The fundamentally intriguing hook to A MOST WANTED MAN is the simple questions it poses on viewers: Is Karpov really a monetary channel into the terrorist world or is he just a man that wants to segregate himself from his father’s villainy?  Initially, it seems like the latter, as he becomes befriended by human rights lawyer Annabel Richter (Rachel McAdams) to help give him legal asylum and get him his father’s money from a protected German bank, overseen by Thomas Brue (Willem Dafoe).  But…again…are Karpov’s (and, for that matter, Richter’s) motives pure?  The screenplay by Andrew Bovell does a remarkable job of juggling between all of the respective characters and focal points of interest without things becoming overly convoluted or befuddling.   It’s also noteworthy for how it never once manages to overly telegraph or tip off viewers as to Karpov’s true nature; it leaves you trying to fill in the narrative blanks yourself without telling you precisely where the film is going, which ultimately paces great trust in audiences in an age when so many thrillers don’t. 

A MOST WANTED MAN also manages to drum up unrelenting tension and a sense of impeding dread in the most low key ways.  This is not a thriller with a high quotient of action, per se, and this may keep many viewers at an unflattering distance throughout.  Yet, the film’s slow-burn effect is precisely what’s required to emulate the methodical approach by which Bachmann and his team gradually assemble evidence, weigh in all of the facts, and arrive at conclusions.  A MOST WANTED MAN is more about all of the nagging barriers and roadblocks – political, physical and emotional – that often stymie intelligence agents in getting to the truth.  It’s also a highly rare breed of spy thriller that is not wholly enamored with its characters, nor places them on an altar of instant hero worship.  This is a bitterly cold and calculating film that examines its warts and all spy personas with a real detachment.  

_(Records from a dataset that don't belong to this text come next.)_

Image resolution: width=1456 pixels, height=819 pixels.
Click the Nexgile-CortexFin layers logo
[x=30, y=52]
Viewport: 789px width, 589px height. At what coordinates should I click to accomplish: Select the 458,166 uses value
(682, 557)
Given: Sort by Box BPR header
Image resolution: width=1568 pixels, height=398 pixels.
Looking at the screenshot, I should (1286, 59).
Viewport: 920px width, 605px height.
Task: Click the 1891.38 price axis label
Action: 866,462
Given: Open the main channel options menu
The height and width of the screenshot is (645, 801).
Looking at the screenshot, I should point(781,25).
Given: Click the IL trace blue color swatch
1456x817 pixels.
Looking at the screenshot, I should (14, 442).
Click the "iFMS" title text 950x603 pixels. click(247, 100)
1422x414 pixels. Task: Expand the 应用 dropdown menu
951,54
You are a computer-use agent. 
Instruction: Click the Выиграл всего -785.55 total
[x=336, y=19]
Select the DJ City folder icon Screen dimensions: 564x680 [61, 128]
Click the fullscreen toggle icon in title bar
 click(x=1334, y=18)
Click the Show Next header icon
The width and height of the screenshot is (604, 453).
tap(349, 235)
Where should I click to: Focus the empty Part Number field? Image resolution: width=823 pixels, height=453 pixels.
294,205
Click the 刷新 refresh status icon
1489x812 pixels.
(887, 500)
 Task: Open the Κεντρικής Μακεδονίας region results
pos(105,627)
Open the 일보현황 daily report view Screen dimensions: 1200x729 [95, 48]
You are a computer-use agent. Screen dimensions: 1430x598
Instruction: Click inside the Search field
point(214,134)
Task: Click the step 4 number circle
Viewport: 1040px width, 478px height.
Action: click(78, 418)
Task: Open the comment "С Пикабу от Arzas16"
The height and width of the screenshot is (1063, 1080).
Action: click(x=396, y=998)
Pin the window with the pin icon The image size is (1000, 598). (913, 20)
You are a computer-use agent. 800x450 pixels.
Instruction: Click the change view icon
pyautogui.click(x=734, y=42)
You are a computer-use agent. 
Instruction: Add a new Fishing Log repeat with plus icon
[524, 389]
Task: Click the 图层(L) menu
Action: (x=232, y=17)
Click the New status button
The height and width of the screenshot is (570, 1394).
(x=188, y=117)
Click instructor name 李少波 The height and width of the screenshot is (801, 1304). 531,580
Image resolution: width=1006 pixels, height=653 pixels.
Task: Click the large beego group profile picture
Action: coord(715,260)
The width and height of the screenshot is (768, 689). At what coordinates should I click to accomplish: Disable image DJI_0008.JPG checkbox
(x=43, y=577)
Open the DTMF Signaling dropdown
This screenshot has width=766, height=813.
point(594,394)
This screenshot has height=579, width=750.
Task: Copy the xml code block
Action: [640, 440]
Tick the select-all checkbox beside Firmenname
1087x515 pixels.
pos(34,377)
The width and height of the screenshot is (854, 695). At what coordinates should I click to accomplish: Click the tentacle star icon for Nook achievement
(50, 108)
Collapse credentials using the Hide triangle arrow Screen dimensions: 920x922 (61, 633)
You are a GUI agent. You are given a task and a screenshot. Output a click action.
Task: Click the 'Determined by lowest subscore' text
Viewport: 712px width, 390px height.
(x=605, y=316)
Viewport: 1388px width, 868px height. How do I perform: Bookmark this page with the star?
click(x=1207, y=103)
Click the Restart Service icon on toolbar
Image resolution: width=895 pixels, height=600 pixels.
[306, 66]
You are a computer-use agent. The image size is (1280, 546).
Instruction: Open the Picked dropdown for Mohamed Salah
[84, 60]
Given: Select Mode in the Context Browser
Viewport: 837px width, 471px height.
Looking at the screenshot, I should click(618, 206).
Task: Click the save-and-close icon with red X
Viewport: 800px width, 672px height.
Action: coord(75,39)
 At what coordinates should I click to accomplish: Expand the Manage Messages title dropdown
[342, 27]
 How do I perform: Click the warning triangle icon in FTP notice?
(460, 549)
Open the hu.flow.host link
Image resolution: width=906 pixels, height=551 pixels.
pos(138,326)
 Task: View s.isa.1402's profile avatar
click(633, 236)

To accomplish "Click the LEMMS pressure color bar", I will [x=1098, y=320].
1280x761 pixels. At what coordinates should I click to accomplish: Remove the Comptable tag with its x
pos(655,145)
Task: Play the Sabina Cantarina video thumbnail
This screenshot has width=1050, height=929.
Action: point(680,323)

Obviously, something needs to be said of this film starring Hoffman, as the actor passed away back in February after production was completed.  The thought of the American actor playing an intelligence operative with a German accent initially left a lukewarm feeling in me as to its necessity (were there no good German actors available?), but Hoffman does such a masterful job of immersing himself in Bachmann that you very quickly ignore such logical queries.  This might represent Hoffman at his roughest looking of his career (he looks more than a bit bloated and fatigued throughout), yet it all lends a level of verisimilitude to his performance.  Not only is Hoffman’s German dialect spot on, but he also nails the sense of world-weariness and moral uncertainty that Bachmann endlessly resides in.  A lesser film would have cast a granite jawed leading man to lead the charge, but Hoffman’s atypical casting here helps ground the world that A MOST WANTED MAN is trying to relay.  This might be the most keenly understated and brilliantly modulate performance of Hoffman’s career; he’s quietly mesmerizing in it. 

Hoffman gets solid turns from his supporting cast as well, especially from McAdams, who plays a character that’s far more complicated than initially revealed.  I also admired Grigoriy Dobrygin’s extremely tricky performance as Karpov, who never once manages to clue us in as to his character's real intentions (it’s also kind of miraculous that a host of actors from multiple countries playing characters that are not of their nationality come off as credibly as they do here).  It could be argued that the film’s final climax is somewhat preordained, but it’s the whole enthralling journey that leads up to its finale that helps sell A MOST WANTED MAN as an inordinately intelligent, subtly and deftly directed, and broodingly atmospheric and effective spy thriller that fosters incredible tension throughout.  This is one of the finer post-9/11 procedurals that I’ve seen and one that maximizes undulating suspense in some highly unlikely and uncommon ways.